Employee Retirement Income Security Act of 1974

Congress passed the Employee Retirement Income Security Act (ERISA) in 1974. The principal objectives of ERISA were to provide statutory law for pension plan requirements, to strengthen the financial soundness of private pension plans, to safeguard employees' pension rights, and to create the Pension Benefit Guaranty Corporation (PBGC).

Prior to ERISA, the Internal Revenue Code was the principal source of law for governing and managing pension plans. Unfortunately, the thrust of the Code emphasizes tax considerations, and the important nontax aspects of pension plans, such as vesting, funding, and employee participation, were not addressed. ERISA filled the void by mandating minimum vesting, funding, employee participation, and other requirements. Virtually every private pension plan in the United States is affected by the provisions of ERISA.
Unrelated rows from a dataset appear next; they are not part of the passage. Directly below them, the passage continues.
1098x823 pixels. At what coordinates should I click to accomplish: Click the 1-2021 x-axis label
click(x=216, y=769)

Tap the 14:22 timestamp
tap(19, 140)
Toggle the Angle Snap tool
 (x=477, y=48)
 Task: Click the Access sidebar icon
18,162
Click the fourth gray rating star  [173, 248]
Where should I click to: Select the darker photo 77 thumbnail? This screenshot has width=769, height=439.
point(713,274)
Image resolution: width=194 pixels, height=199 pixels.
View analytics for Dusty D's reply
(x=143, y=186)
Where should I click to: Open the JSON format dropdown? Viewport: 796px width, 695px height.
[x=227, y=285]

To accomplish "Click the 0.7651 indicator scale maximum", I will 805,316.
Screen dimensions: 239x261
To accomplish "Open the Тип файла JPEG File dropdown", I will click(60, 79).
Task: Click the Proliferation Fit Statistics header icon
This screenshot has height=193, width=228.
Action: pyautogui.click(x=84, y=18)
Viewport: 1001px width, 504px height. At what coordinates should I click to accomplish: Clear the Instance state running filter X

ERISA, as subsequently amended by Congress and interpreted by regulations issued by the Internal Revenue Service (IRS), provides minimum vesting periods for participants. Amounts contributed by employees must, at all times, be 100% vested. Benefits derived from employer contributions must become nonforfeitable when the employee reaches normal retirement age. Normal retirement age is the earlier of the time a participant attains normal retirement age under the plan or the later of: (1) attainment of age sixty‐five, or (2) the fifth anniversary of the individual's participation in the plan.